If you enter the ILP to work for the Bolshevik transformation of the party ( that is, of its revolutionary kernel ), the workers will look upon you as upon fellow workers, comrades, and not as upon adversaries who want to split the party from outside.

5. Had it been a question of a formed, homogeneous party with a stable apparatus, entry in it would not only be useless but fatal. But the ILP is altogether in a different state. Its apparatus is not homogeneous and, therefore, permits great freedom to different currents. The revolutionary rank and file of the party eagerly seek solutions. Remaining as an independent group, you represent, in the eyes of the workers, only small competitors to the Stalinists. Inside the party you can much more successfully insulate the workers against Stalinism.

6. I believe ( and this is my personal opinion ) that even if you should give up your special organ you will be able to use to advantage the press of the ILP, The New Leader and the discussion organ. The American Militant as well as the International Bulletin could well supplement your work. 7. Should all the members of your group enter the ILP? This is a purely practical question ( if your members who work inside the Communist Party of Great Britain have a wide field for their activity, they can remain there longer, although I personally believe that the useful effect of their work would be, under the present conditions, a few times greater in the ILP ).

8. Whether you will enter the ILP as a faction or as individuals is a purely formal question.
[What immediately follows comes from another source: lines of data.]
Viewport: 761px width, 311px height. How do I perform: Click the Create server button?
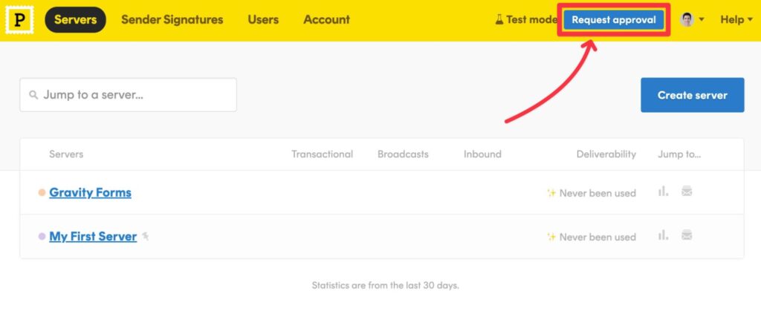tap(692, 95)
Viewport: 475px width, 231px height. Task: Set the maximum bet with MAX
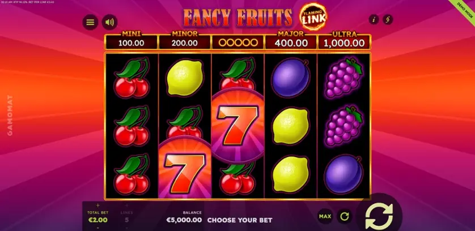pos(325,216)
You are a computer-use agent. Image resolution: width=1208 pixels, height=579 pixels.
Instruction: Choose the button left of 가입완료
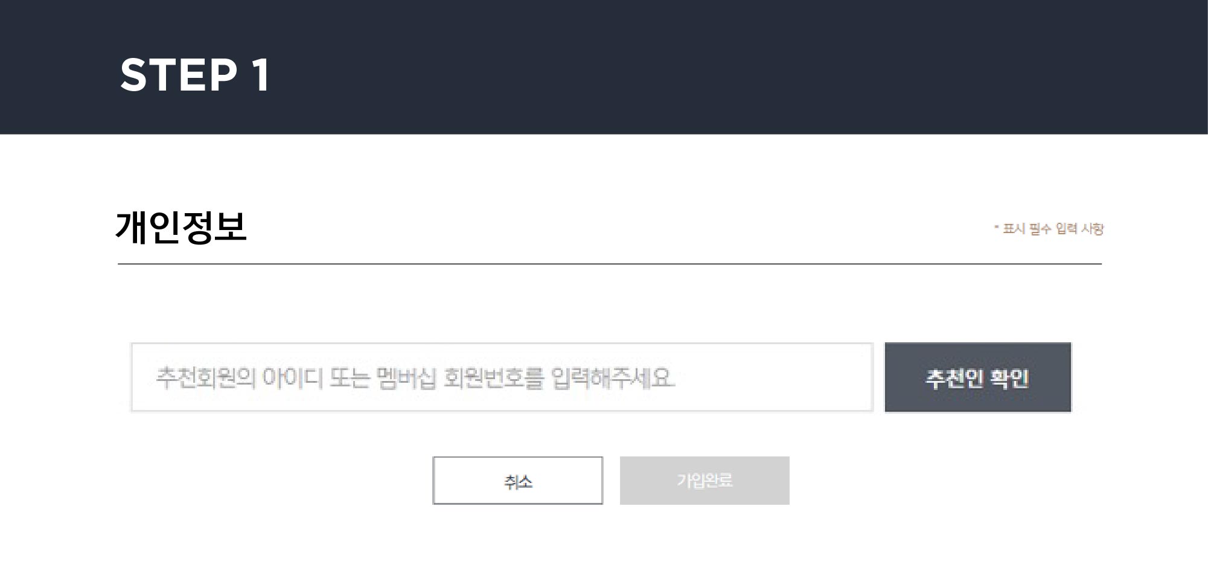[517, 481]
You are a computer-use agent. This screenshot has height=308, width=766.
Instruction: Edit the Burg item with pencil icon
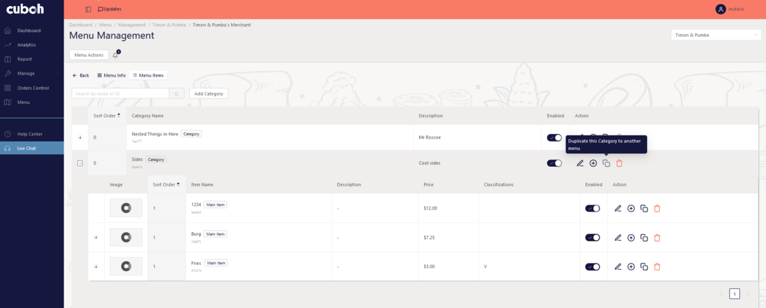(618, 238)
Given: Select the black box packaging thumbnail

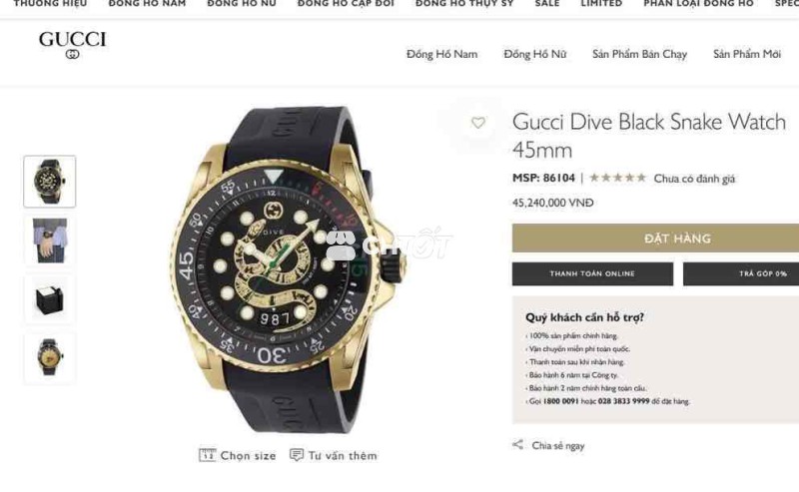Looking at the screenshot, I should click(49, 299).
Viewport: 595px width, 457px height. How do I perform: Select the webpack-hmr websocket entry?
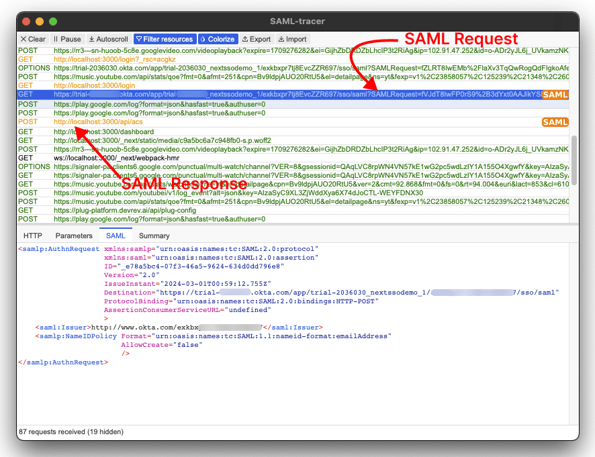[201, 157]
In essence, you will, of course, be a faction that submits to common discipline. Before entering the ILP you make a public declaration: "Our views are known. We base ourselves on the principles of Bolshevism-Leninism and have formed ourselves as a part of the International Left Opposition. Its ideas we consider as the only basis on which the new International can be built. We are entering the ILP to convince the members of that party in daily practical work of the correctness of our ideas and of the necessity of the ILP joining the initiators of the new International."

In what sense could such a declaration lower the prestige of your group? This is not clear to me. Of course, the International Secretariat did not intend to and could not intend to force you by a bare order to enter the ILP. If you yourselves will not be convinced of the usefulness of such a step, your entry will be to no purpose. The step is an exceptionably responsible one; it is necessary to weigh and consider it well. The aim of the present letter, as well as of the foregoing ones, is to help in your discussion.